A second surprising finding is that a fairly sizable fraction of people who have never been exposed to the SARS-CoV-2 virus have memory T-cells that can at least partially recognize the virus.  In a key study, researchers took blood samples donated between 2015 and 2018 (in the U.S.) and isolated T-cells from each sample. They then exposed those T-cells to SARS-CoV-2 proteins under conditions that allow memory T-cells to activate but not naïve (never-before-activated) T-cells. Surprisingly, about half of the samples had memory T-cells that can respond to SARS-CoV-2.  Similar results were found in other studies (see study 1, study 2). Were the people with ‘good T-cells’ exposed to SARS-CoV-2 in the past?  No – we know this virus emerged sometime in 2019 and wasn’t in the U.S. in 2018 or earlier.  But SARS-CoV-2 shares similarities with coronaviruses that have circulated in human populations for decades or more.  It seems that one or more of these other coronaviruses can act a bit like a vaccine, allowing the body to have some ability to respond to this new virus, though maybe not as effectively as it would to the virus that triggered the original immune response.

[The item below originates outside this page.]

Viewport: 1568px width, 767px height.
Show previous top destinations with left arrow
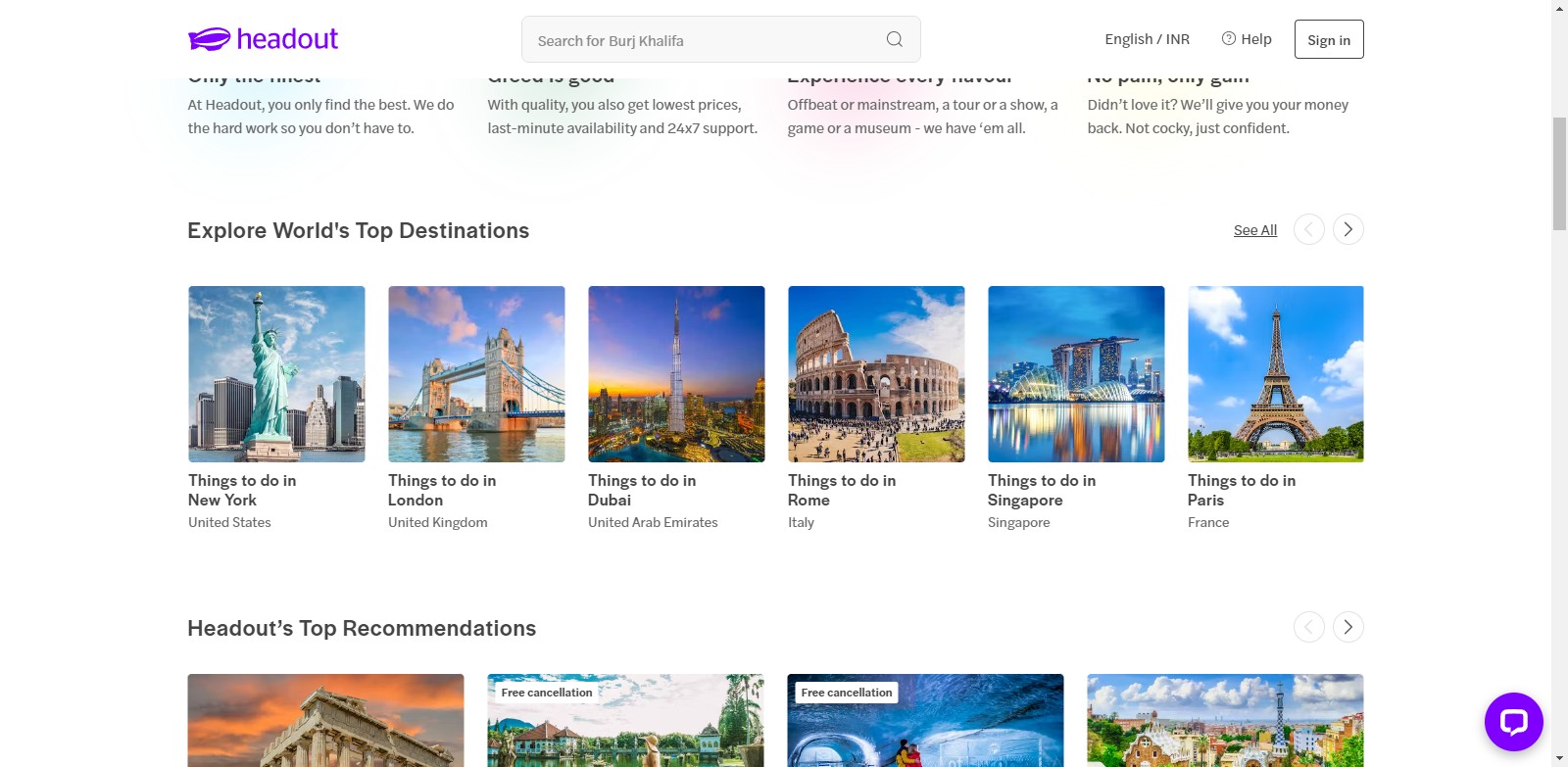(x=1308, y=229)
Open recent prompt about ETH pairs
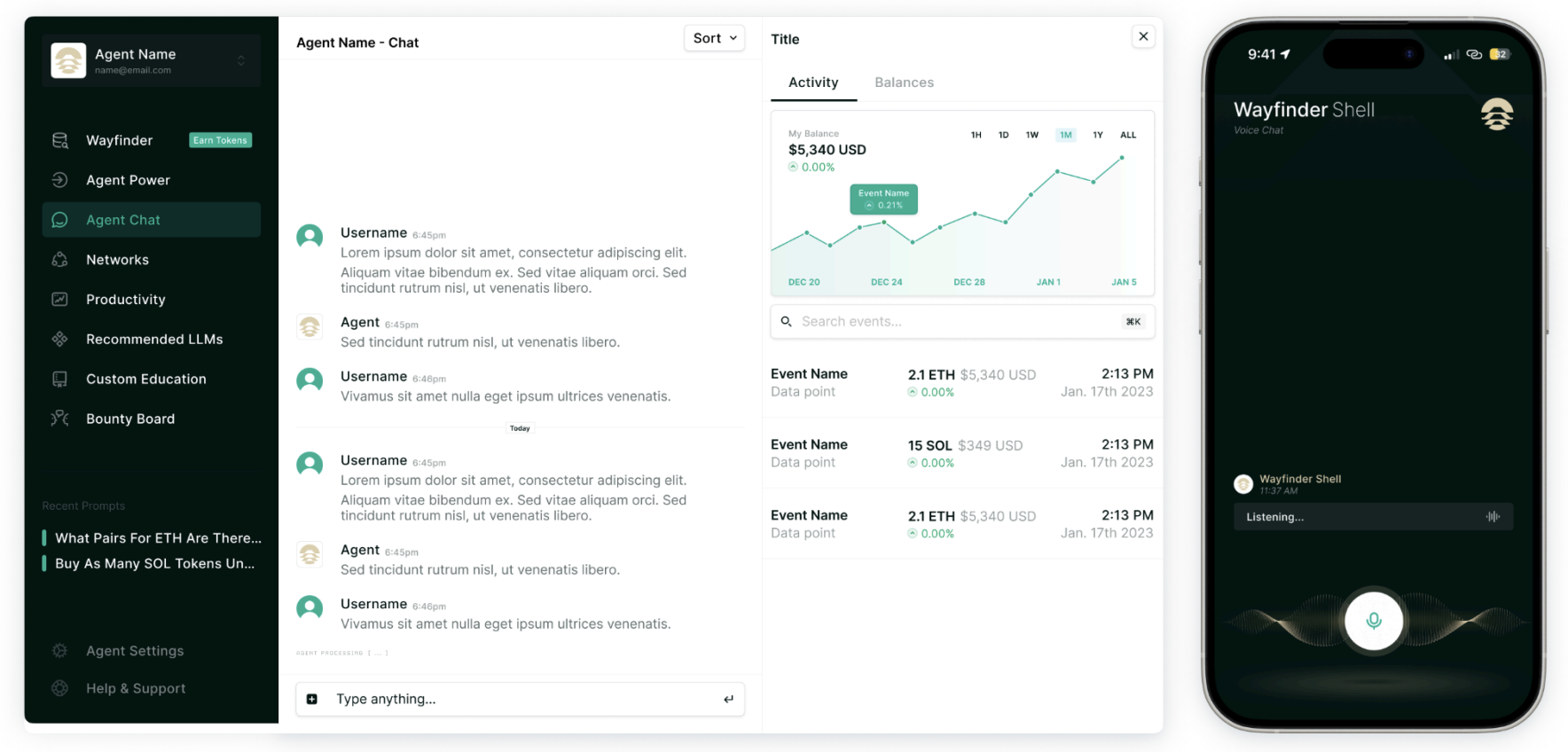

What does this mean for us, right now?

Researchers are working at breakneck speeds to understand SARS-CoV-2, but good science takes time, care, repetition and discussion.  This virus can move through our population much faster than scientists can discover critical information about it.  Unless we are researchers, doctors or epidemiologists, we can’t make that work go faster.  What we can do is buy the researchers more time to complete their work by slowing the spread of this virus with good public health policies, and compliance with those policies.  Patience is difficult.  Waiting is difficult.  Staying home, wearing masks, and limiting contact are all difficult.  But unlike so many aspects of this pandemic, we have control over our own actions.  By adding each of our small pieces together, we can build a wall against the spread of this virus.  Yes, the wall will be imperfect and won’t make the virus disappear, but it will give us and our scientists the time it takes to do good science, to learn information critical to halting this pandemic in its tracks.